## DATA LINES
++++

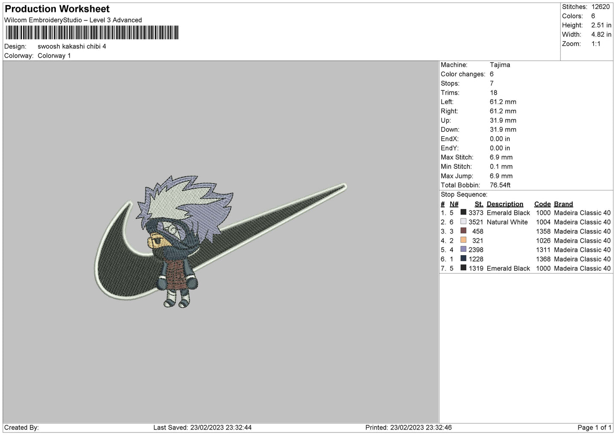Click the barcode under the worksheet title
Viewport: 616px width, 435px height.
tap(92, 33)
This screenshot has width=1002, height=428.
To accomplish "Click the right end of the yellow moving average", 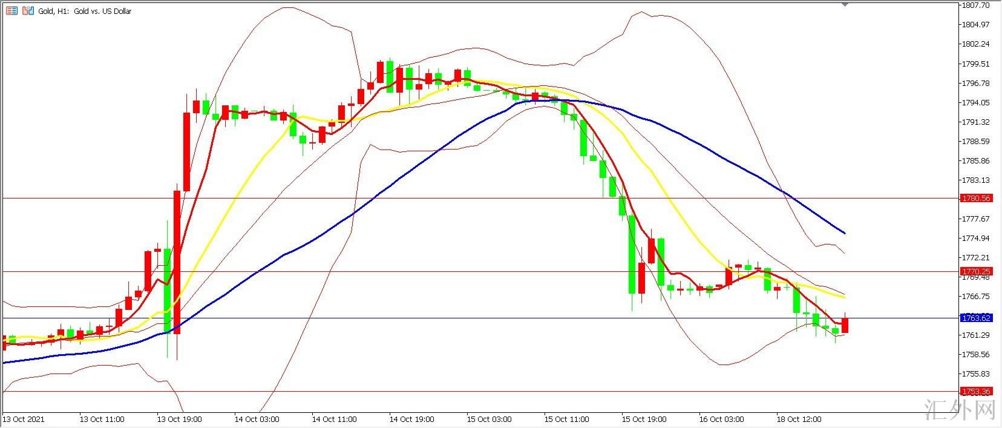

++++

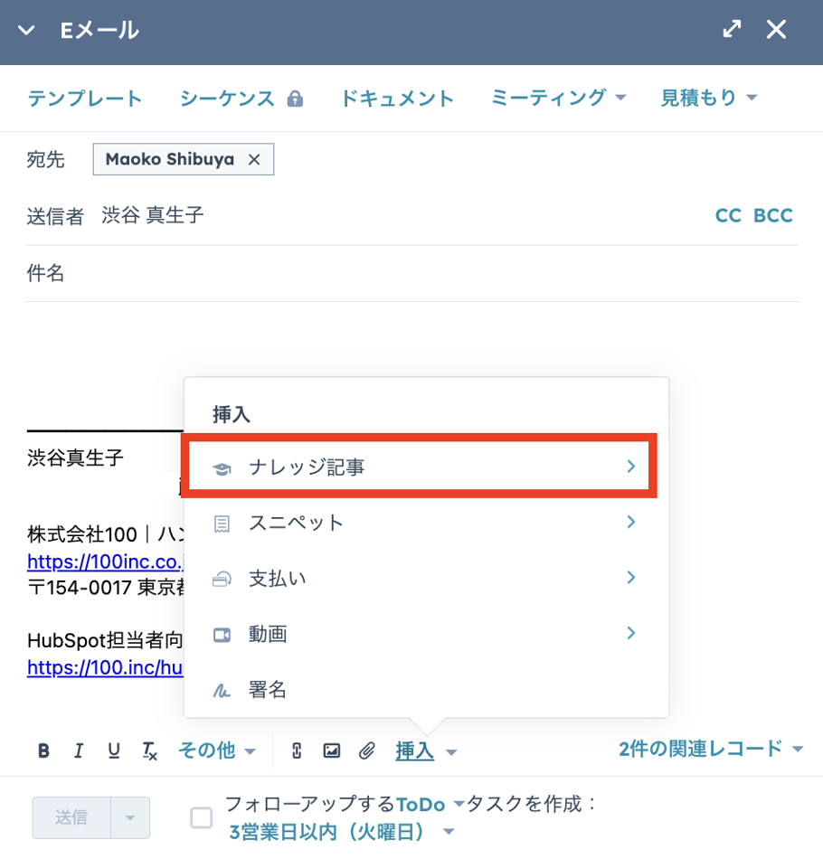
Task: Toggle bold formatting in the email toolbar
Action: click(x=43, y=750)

++++

## DIRECTIVE
Swap "yellow" for "blue" in the material, starting at the line that has "This screenshot has width=1002, height=428." and stopping after the line that has "the right end". Give back only those lines with nothing else changed, and leave the pictures out.

## CORRECT OUTPUT
This screenshot has width=1002, height=428.
To accomplish "Click the right end of the blue moving average", 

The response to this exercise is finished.